Gold mining provides the link between Hepburn and Hokitika. Most of the Ticinese immigrants were miners and when the gold became scarcer some were doubtless attracted to the rich new field across the Tasman. A wealthy Dr. Rossetti could conceivably have popped over from time to time to ‘visit’ his countrymen.
At this point there seemed to be two possible explanations:
- Dr. F Rossetti and FC Rossetti were one and the same person. If all records were correct then he would have had to move back and forth between Vic and NZ for many years, practise medicine only in NZ, be appointed Italian consular agent in NZ the same year his wife had a baby in Victoria, and finally settle in NZ with a second wife. But what happened to the first wife and all the children, not mentioned in his will in NZ? Why was his middle name not given in any NZ official records? It did not seem possible.
- Or were they two different people, born about the same year in the same village of Biasca. One a MD and one a storekeeper- restaurateur. From various websites I discovered that the Ticini area of Switzerland was a wild mountainous place and whole villages could consist of only one or two surnames. Six Rossetti males had all emigrated from Biasca alone in one year – and not all of them were listed in Gentilli. That was not a concern – it was known that many did not stay more than a short time before returning home, or moving elsewhere. The same pattern occurred in America. But then where was FC Rossetti’s death and what happened to his wife Honora?

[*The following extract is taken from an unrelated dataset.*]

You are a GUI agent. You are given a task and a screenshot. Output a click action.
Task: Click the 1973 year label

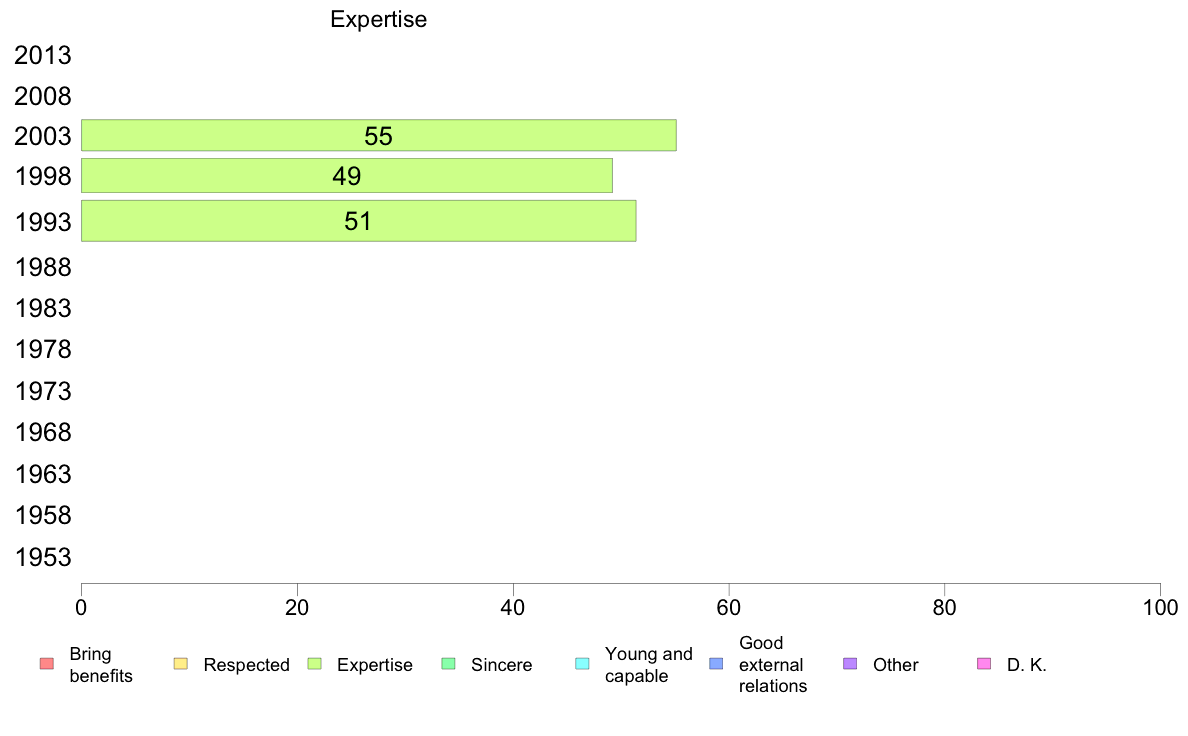43,391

The arrival of Catherine Rossetti’s death certificate put an end to these speculations. What a wealth of information is contained in a NZ certificate! She was born Catherine O’Grady, in Newbridge County Kildare, sister to Bridget O’Grady the mother of Kate and Bridget Behan.
Catherine married an F. Rossetti in Geelong, Victoria when she was 31, ie in about 1853– the same year Dr. Francesco Rossetti is believed to have arrived in Australia. By the year of her death, Catherine had been in New Zealand 23 years, which agrees with the year Dr. Rossetti is known to have arrived in Hokitika – 1866. There was no living issue.
So – there were definitely TWO Francesco Rossettis. One a MD and the other most likely without medical qualifications. It is confidently expected that any further information such as that contained in NZ and Victorian electoral rolls will support this conclusion.
Yes, Robert Wentworth Wade the Mayor of Hokitika in New Zealand married an Irishwoman – but the pathway to discovering who she was and where she came from was not as straightforward as expected. It led me through a remote alpine village in Switzerland and the goldfields of Victoria, with many interesting discoveries along the way.
Postscript: Since publication of this article in the magazine of the NZ Society of Genealogists, I made contact with a descendant of Kate’s sister and now have much more information about her family, and even a precious photo showing Catherine (Kate) with her sisters.
(C) Nancy Vada Gibb. Published in The Genealogist, magazine of the NZ Society of Genealogists.